Le millionnaire du football et les nécessiteux


Wolfgang Overath est champion du monde de football depuis 1974 et a été président temporaire du 1er FC Cologne. L'homme d'affaires de 74 ans a toujours la même silhouette que dans ses meilleures années et joue toujours au football - dans la salle. En tant que catholique croyant, il est enthousiaste à l'égard de Jésus, avec qui il partage son amour pour les personnes dans le besoin.

A l'âge de douze ans, Wolfgang Overath a joué pour l'équipe nationale étudiante au stade de Wembley à Londres devant 100 000 spectateurs. Comment un garçon de Cologne peut-il être aussi célèbre dans le football ? 100 000 personnes sont venues pour moi, je ne l'imaginais pas à l'époque. Bien sûr, l'ambiance dans le stade était impressionnante pour moi. Néanmoins, je n'ai pas surestimé mes capacités. C'était agréable de jouer devant tant de monde. Trois semaines plus tard, nous avons remporté le match retour contre l'Angleterre à Essen devant 30 000 spectateurs avec un score de 4:1. La presse sportive a souligné mes qualités ludiques et m'a prédit une carrière pleine d'espoir. Bien sûr, j'ai acheté de tels journaux et je les lis avec fierté. Mais je suis resté sur le terrain de la réalité."

La roue du succès tournait de plus en plus vite. Bien qu'il ne soit pas exactement le plus fort physiquement et le plus grand, Overath a été utilisé par Dettmar Cramer, l'entraîneur de football pour les jeunes lors des tournois européens de l'UEFA, où il a dû se battre contre des jeunes de 18 ans à l'âge de 16 ans. Cramer a probablement voulu prouver avec lui qu'il n'y a pas que le football de puissance en Allemagne. Un an plus tard, Overath signe un contrat avec le 1er FC Cologne, et à l'âge de 18 ans, l'entraîneur national Sepp Herberger l'amène en équipe nationale allemande.

Mes parents étaient des gens simples."

"Dans ma ville natale de Siegburg am Rhein, j'ai fréquenté l'ancienne école de grammaire de Siegburg am Rhein, raconte Overath. "Jusqu'au collège, je n'avais pas de problèmes à l'école. Après cela, c'est devenu plus difficile à cause des nombreux tournois sportifs, pour lesquels je n'ai pas toujours été libéré. J'ai commencé un apprentissage commercial, que j'ai terminé avec succès, bien que j'avais déjà signé un contrat professionnel à l'époque. J'ai gagné beaucoup d'argent à l'époque.

Il faut tout mettre en relation, bien sûr. Si j'obtenais une main d'argent de 20.000 marks du FC Cologne, ce serait environ 200.000 euros aujourd'hui. J'ai toujours été satisfait de mes revenus à Cologne. Bien sûr, j'aurais pu gagner plus d'argent en Espagne ou en Italie. Une offre était disponible dans presque tous les pays européens. Mais surtout ma femme et moi aimons la Rhénanie, et je ne serais parti que si le 1er FC Cologne avait pris sa retraite".
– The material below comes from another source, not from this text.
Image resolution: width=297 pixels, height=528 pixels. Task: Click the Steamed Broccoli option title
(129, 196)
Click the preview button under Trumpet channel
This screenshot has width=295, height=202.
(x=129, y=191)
Ceux qui se sentent à l'aise dans leur pays d'origine et qui ont pris racine viennent presque toujours d'une maison harmonieuse. Mes parents étaient des gens simples et très fiers de leurs enfants. Ils leur ont consacré leur force, leur temps et leur amour. Mon père était un employé de bureau, très travailleur et social. Ma mère était une personne gentille, elle rayonnait beaucoup d'amour et n'était jamais injuste. Malheureusement, elle est morte à 55 ans. La question de savoir pourquoi Dieu a permis que cela se produise n'est jamais vraiment venu à moi. Je pense qu'il y a quelqu'un là-haut qui sait mieux juger que moi. A cette époque, j'avais 15 ans et j'étais déjà profondément enraciné dans la foi chrétienne. Par conséquent, ce doute ne m'aurait jamais fait dévier du droit chemin."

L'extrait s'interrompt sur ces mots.